Die in Ungarn geborene Künstlerin Enikő Márton scheint durch Farblehren definierten Spektren überwinden zu wollen. Jeder Normierung stellt sie eine phantastische Welt von Beugungen und Brechungen entgegen. Doch sind es keine Farb-Explosionen, die dabei entstehen, sondern genau kalkulierte und räumlich strukturierte, zwischen Harmonie und Dissonanz gespannte Projektionen der eignen inneren Ahnungen und Hoffnungen, niemals zu trennen von der Erfahrung des ganz Unmittelbaren.
Es geht ihr um die Darstellung von Gefühlen, die sich ihr selbst im Prozess des Malens direkt als offen und wandelbar darstellen. Sie erkennt im eigenen Bild widerstreitende Momente, die erst bewusst werden, weil sie sich selbst offenbaren. Das reicht bis zu dem Empfinden, dass die Arbeiten im Entstehen ein Interesse bekunden, sich ihr zu erklären.
Solche Bilder, in denen wir eigene Konflikte erkennen und – von daher – sogar lösen können, lässt sie wie ein Raum erscheinen, in dem man sich trifft und findet.
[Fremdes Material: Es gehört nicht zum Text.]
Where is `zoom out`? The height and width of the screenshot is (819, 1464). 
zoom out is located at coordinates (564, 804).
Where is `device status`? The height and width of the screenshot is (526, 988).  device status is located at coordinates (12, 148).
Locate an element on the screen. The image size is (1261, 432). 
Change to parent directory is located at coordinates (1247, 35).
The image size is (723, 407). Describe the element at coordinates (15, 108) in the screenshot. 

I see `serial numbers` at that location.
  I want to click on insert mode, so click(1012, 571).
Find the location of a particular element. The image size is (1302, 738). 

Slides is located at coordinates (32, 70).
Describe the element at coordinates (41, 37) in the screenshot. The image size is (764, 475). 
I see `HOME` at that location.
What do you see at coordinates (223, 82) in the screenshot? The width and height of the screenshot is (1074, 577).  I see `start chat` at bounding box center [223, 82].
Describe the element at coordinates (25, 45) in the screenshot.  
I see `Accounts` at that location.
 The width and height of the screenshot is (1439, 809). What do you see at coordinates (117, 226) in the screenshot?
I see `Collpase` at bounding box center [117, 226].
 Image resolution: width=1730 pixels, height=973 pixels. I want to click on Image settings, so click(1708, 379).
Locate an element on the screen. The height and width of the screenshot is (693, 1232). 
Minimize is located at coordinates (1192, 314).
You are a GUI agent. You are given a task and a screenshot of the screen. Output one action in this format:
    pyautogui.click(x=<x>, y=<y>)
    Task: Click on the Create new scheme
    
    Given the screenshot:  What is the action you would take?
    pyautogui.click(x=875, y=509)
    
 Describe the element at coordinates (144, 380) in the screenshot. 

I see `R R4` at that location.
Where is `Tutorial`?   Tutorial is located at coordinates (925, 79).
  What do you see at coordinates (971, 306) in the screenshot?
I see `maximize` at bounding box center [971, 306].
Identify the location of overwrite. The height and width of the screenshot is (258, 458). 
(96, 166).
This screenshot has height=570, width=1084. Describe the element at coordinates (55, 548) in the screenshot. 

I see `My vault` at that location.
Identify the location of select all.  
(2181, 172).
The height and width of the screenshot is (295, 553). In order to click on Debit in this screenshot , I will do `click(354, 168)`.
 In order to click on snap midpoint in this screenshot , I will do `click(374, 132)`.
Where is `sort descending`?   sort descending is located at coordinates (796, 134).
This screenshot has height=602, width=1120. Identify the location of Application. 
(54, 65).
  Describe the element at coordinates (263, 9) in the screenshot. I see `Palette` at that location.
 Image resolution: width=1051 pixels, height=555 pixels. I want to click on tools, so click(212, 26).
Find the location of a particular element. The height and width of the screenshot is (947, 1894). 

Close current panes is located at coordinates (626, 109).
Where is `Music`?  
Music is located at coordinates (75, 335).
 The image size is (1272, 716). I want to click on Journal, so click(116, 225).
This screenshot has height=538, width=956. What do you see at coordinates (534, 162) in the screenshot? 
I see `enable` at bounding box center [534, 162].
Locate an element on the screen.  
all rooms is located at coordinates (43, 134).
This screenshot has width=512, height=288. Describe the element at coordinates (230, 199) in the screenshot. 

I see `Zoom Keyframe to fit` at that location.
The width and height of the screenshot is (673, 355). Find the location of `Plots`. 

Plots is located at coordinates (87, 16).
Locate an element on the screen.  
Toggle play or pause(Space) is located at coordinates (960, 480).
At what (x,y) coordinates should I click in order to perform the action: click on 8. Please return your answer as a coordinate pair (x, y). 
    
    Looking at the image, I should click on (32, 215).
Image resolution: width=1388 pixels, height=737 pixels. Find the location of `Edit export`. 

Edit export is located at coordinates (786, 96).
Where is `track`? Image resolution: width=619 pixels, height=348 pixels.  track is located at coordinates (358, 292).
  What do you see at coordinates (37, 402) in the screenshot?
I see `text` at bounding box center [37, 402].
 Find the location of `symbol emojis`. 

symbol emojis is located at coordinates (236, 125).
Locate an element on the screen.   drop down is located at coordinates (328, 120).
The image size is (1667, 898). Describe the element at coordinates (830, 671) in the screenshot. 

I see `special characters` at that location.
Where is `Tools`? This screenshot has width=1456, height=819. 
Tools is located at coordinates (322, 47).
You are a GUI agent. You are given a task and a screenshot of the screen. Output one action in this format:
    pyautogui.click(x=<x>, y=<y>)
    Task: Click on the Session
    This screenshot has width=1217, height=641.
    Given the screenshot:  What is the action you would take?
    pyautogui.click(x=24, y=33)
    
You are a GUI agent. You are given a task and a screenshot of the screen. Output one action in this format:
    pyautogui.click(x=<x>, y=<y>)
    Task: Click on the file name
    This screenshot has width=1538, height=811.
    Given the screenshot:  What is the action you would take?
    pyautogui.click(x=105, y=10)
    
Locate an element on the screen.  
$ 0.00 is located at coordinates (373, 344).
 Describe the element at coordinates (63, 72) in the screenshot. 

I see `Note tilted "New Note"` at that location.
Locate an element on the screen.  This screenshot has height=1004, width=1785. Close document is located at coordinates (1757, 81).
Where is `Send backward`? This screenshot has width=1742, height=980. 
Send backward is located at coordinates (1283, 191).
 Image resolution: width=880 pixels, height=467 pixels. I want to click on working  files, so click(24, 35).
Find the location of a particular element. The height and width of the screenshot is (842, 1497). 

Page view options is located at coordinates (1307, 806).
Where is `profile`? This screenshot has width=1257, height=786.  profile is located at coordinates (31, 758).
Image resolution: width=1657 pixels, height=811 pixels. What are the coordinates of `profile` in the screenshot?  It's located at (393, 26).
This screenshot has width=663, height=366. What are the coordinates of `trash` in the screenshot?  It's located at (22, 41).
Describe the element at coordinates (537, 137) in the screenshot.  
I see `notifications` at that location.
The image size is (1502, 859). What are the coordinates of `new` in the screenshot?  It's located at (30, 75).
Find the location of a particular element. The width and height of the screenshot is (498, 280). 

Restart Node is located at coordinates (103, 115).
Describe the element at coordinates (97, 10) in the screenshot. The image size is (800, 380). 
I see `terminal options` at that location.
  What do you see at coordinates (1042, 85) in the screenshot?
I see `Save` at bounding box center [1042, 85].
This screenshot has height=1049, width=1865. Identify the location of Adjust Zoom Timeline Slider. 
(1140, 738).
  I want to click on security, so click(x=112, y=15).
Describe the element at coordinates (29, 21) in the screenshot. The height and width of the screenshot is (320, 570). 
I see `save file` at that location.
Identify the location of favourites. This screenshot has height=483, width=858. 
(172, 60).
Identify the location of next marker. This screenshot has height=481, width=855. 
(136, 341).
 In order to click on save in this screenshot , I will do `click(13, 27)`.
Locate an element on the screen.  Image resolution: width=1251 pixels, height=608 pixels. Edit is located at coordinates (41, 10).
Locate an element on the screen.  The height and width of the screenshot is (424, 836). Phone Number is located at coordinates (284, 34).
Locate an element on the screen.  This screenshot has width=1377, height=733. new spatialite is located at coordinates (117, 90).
Diese vielleicht kühn erscheinende Herleitung wird verständlicher im warmherzigen Umgang der Künstlerin, denn diese spricht nicht nur davon, dass man heute mehr als je Heimat braucht und sucht, sondern scheint auch immer in ihrer Umgebung eine besondere Atmosphäre der Geborgenheit zu schaffen, mit sich selbst als Windrose, die Farben zu Düften faltet.